The motor housing serves three main purposes: protecting the motors, acting as a scatter shield, and cooling the motors.
The motor housing protects the motors. The Motenergy ME 1003 motors we use are air cooled and thus have perforations at the front and back. Foreign objects and water that enter the motor through these perforations could damage the motor and jeopardize the entire vehicle. To protect them, the motor housing uses a special filter to keep debris and water out.
The second purpose of the housing is to act as a scatter shield to contain any stray parts that may launch from the motor in case of catastrophic failure. Safety is our main priority and we need to ensure that anyone around the vehicle is not in any danger. The casing will be made of 18 gauge 6061-T6 aluminum, which abides with the relevant FSAE rules.
The last purpose of the motor housing is to ensure the motors stay within their operating temperature. The motors possess their own internal fans that rotates at the same velocity of the stator. Issues arise when the motors are operating at low RPM (such as a sharp turn) and the fans cannot provide sufficient flow to cool the motors. Because these are brushed DC motors that rely on high current, they can get hot very quickly. In addition, temperatures in Lincoln (where the competition will be held) easily reach triple digits during the summer months and our motors are only rated for ambient temperatures of 104 degrees Fahrenheit.

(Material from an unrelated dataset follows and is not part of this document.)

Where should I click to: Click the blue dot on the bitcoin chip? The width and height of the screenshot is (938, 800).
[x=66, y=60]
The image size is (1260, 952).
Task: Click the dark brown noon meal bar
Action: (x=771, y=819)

With these two parameters in mind, additional airflow from external fans are required to ensure our motors are operating at their maximum potential. Using Solidwork’s Computational Fluid Dynamics (CFD) simulations, various tests were run under an array of conditions to choose a fan to provide additional flow rate. It was found that an external fan providing 0.048 m^3/s (or about 100 CFM) of air would be enough to keep the motors under their maximum temperature.